Located on Town Center in Bedford, Mass., The Patriot statue isn’t old, but celebrates something that is SUPER OLD.

The Patriot is flying the Bedford flag, which is the oldest complete flag to exist in the United States. Physical evidence and its stylings date its origin in the early 1700s.
“It is celebrated as the flag carried by the Bedford Minuteman, Nathaniel Page, to the Concord Bridge on April 19, 1775, the beginning of the American Revolution, but it was already an antique on that day,” according to the Bedford, Mass., website. “It was made for a cavalry troop of the Massachusetts Bay militia early in the colonial struggle for the continent that we call ‘the French and Indian Wars.'”
After the battle on April 19, 1775, the flag was returned to the Page farm.

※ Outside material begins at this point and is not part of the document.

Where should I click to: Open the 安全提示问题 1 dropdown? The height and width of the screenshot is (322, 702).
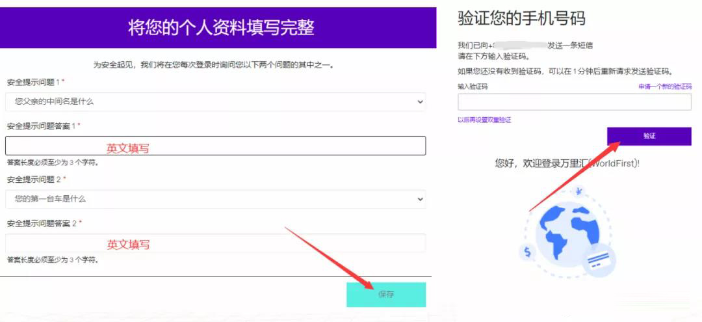pyautogui.click(x=215, y=101)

It seemed the flag’s role was over. In the early 1800s, Nathaniel’s youngest daughter Ruhamah went so far as to rip the fringe from it. She later lamented to A. E. Brown, “I took that silver fringe from that old flag when I was a giddy girl, and trimmed a dress for a military ball. I was never more sorry for anything than that which resulted in the loss of the fringe.”
In 1885, a Page family member donated the flag to the Town of Bedford and since that time has been kept by the trustees of the Bedford Free Public Library. The original flag can still be viewed at the Bedford Library, where it is kept in a special room protecting it from heat, light and humidity.
The Latin words on the flag mean “Conquer or Die.” As parting gift, friends bought us a replica of the Bedford flag, and it is one of the first things we hung on the walls of our California house.
The Patriot was sculpted by Bruce Papitto in 2000.